TRY IT -
In the records below, find the line containing "Screen dimensions: 600x364" and transcribe it and every line after it exactly; leave the pictures out.

(STUDY MATERIAL begins)

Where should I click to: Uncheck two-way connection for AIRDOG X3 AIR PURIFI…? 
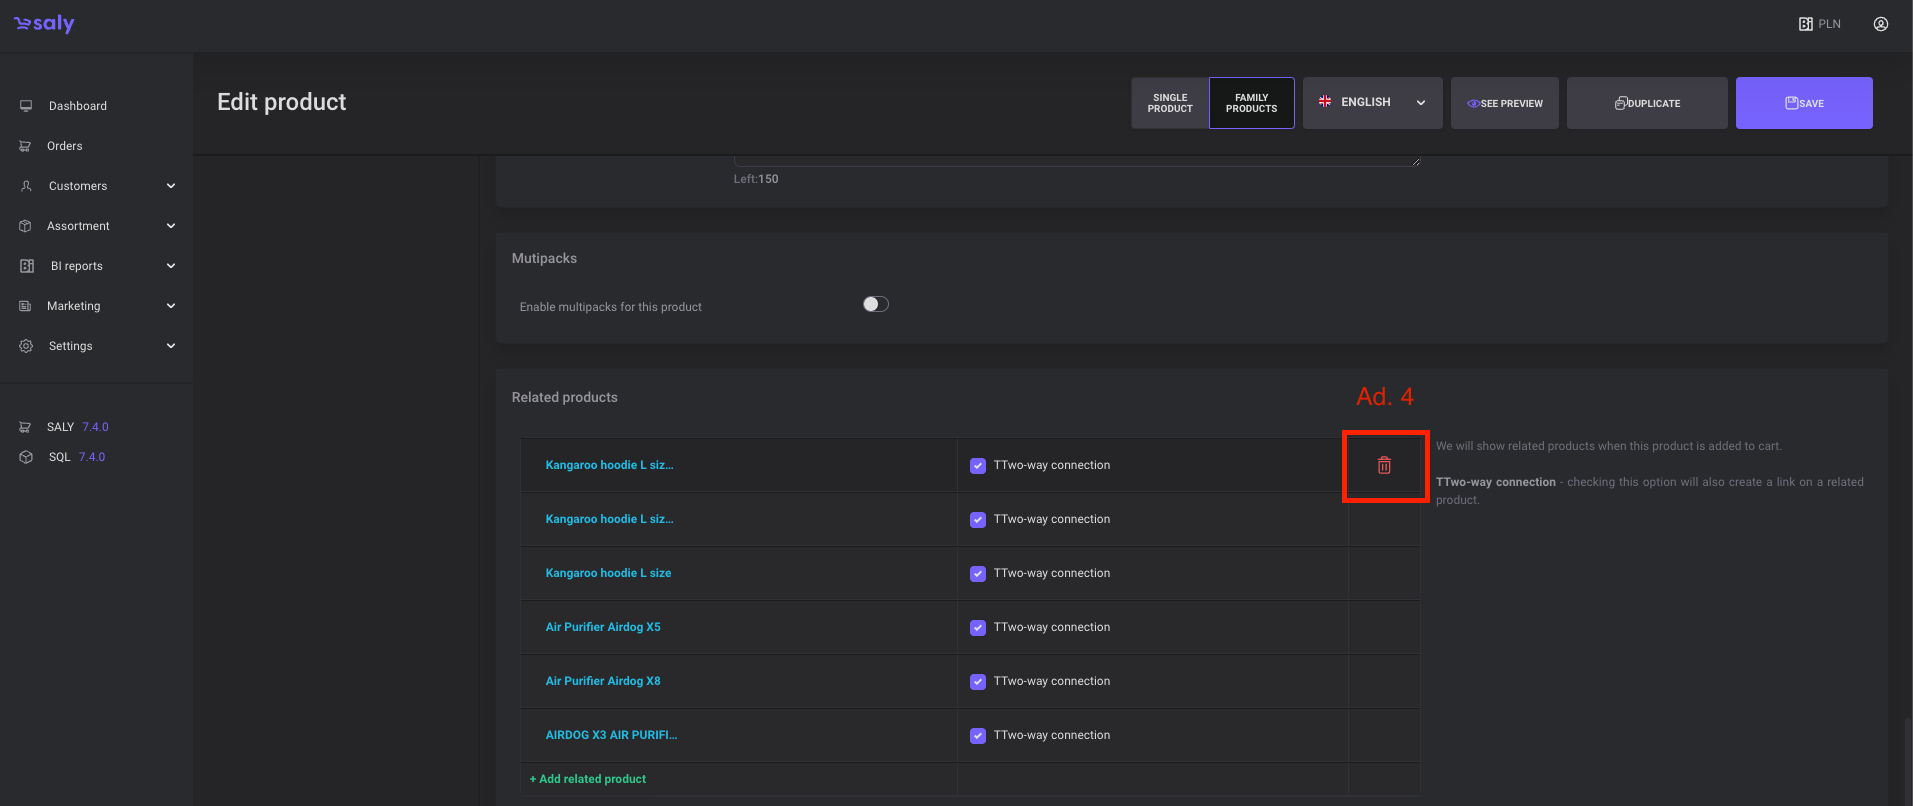978,736
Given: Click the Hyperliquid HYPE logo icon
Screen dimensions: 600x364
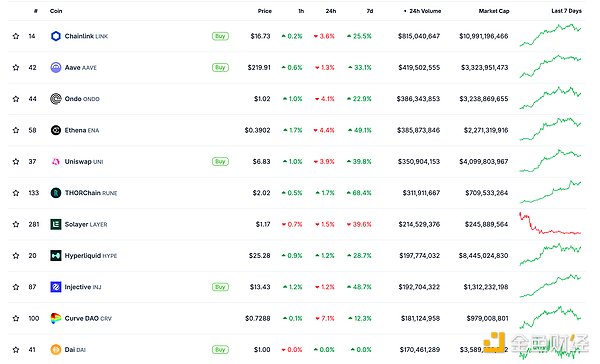Looking at the screenshot, I should pos(56,255).
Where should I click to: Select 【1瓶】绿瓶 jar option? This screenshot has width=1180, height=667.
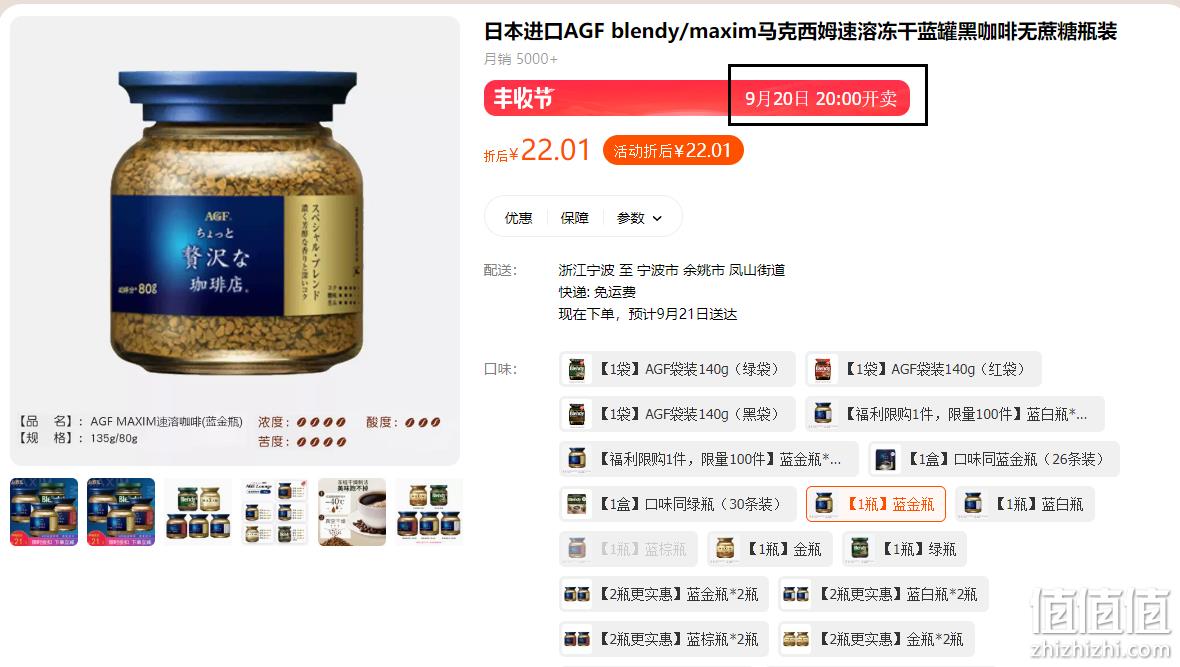click(x=904, y=549)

(STUDY MATERIAL ends)

COMPLETED TASK -
Screen dimensions: 600x364
Looking at the screenshot, I should pos(56,255).
Where should I click to: Select 【1瓶】绿瓶 jar option? This screenshot has width=1180, height=667.
click(x=904, y=549)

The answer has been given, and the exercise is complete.